* [WHAT TO DO]
Pull every line holding the string "computer" from the records below.
▼
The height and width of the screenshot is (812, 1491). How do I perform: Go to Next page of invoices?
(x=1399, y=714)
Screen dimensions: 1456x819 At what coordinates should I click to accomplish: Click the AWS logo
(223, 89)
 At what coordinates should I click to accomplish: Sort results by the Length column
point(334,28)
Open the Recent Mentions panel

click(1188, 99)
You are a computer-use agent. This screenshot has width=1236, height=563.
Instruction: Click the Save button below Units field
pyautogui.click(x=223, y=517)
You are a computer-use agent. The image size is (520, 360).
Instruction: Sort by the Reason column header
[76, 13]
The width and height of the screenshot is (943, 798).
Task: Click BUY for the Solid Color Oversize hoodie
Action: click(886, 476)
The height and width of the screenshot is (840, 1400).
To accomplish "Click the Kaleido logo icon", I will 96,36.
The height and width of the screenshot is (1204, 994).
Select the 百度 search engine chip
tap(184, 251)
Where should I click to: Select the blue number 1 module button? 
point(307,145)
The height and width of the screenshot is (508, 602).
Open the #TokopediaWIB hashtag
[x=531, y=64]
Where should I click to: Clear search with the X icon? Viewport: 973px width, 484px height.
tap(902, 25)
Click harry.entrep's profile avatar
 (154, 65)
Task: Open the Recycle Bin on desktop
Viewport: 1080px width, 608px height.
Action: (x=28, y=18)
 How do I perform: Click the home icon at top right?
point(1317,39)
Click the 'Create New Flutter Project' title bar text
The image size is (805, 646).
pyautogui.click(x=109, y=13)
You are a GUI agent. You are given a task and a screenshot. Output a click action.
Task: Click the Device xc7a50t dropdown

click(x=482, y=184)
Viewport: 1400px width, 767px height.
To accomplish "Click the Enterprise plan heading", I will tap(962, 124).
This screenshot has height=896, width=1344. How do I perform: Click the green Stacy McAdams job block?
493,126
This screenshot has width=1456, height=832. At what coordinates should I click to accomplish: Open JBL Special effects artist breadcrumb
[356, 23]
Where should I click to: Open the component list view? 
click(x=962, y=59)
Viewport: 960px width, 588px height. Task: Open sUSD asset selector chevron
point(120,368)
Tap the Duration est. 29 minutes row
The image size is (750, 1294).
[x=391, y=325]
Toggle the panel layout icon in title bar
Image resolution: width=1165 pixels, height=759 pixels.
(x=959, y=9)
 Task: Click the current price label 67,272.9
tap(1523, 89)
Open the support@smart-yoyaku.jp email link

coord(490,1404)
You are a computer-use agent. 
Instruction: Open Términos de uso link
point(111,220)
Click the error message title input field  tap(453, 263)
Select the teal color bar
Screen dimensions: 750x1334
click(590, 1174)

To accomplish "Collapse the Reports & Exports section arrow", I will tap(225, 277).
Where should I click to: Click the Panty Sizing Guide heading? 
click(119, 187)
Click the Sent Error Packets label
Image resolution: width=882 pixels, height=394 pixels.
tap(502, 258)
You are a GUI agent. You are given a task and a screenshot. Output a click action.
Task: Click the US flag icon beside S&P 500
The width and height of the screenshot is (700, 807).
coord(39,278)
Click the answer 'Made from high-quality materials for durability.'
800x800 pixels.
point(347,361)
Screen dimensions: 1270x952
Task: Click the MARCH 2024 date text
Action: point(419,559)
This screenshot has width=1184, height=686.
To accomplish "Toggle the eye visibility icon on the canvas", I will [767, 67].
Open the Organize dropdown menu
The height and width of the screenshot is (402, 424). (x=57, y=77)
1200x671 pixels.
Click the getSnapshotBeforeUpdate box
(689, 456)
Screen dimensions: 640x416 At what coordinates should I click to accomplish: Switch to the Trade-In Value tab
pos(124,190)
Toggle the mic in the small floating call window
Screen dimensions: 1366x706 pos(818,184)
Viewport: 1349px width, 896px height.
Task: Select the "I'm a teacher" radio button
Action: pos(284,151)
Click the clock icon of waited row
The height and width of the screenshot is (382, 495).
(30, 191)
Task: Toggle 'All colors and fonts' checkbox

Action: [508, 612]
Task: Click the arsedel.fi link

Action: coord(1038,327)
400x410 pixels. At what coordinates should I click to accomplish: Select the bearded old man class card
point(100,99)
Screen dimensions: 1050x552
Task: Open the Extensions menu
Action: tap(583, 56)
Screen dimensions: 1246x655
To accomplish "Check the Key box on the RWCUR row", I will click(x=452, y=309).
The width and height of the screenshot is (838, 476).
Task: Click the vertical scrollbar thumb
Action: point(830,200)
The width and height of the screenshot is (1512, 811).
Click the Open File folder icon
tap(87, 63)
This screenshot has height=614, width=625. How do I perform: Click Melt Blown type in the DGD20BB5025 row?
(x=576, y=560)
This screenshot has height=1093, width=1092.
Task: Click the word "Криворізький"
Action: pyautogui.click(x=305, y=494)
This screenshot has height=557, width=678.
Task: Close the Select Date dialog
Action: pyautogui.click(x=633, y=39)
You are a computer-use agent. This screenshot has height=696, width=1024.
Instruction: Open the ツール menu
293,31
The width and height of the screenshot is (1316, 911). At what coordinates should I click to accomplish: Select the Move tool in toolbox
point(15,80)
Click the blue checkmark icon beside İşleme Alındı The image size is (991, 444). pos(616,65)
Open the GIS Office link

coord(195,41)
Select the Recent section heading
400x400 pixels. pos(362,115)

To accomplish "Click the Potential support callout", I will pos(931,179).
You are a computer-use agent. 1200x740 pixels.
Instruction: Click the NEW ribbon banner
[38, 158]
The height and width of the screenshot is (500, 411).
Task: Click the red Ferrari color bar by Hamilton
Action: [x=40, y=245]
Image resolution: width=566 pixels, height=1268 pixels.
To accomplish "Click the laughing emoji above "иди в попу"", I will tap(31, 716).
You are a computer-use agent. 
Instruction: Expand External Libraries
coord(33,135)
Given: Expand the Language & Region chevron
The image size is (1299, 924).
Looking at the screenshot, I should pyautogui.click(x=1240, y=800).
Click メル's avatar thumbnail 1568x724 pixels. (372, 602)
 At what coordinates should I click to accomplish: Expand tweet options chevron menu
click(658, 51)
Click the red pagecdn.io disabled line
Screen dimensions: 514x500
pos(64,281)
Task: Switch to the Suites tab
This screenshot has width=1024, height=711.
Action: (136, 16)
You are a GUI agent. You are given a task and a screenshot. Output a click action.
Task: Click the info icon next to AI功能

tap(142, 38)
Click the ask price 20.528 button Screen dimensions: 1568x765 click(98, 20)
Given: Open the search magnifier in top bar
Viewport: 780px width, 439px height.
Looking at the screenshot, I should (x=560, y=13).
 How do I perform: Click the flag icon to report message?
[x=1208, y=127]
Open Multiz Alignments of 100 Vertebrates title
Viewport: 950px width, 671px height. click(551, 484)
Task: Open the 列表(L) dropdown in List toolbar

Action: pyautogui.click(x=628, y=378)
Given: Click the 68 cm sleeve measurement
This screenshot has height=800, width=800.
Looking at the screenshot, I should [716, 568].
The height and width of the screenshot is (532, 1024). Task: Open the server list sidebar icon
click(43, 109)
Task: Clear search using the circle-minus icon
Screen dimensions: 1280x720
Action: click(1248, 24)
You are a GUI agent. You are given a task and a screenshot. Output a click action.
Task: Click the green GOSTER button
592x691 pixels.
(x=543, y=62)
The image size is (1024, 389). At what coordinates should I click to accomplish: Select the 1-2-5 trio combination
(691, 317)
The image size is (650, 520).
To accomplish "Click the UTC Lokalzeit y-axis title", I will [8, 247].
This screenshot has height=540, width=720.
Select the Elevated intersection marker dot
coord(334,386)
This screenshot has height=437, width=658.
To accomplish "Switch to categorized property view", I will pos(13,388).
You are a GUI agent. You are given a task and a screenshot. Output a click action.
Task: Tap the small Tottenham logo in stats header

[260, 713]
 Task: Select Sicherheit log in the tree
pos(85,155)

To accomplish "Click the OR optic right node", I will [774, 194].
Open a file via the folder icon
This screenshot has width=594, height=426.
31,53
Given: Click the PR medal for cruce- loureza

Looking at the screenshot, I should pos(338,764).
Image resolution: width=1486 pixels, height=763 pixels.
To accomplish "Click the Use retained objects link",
▲
* [TASK ANSWER]
You are a computer-use agent. This screenshot has width=1236, height=563.
You are a computer-use agent. The image size is (520, 360).
You are a computer-use agent. 
You are a computer-use agent. This screenshot has height=696, width=1024.
You are a computer-use agent. 1200x740 pixels.
You are a computer-use agent. 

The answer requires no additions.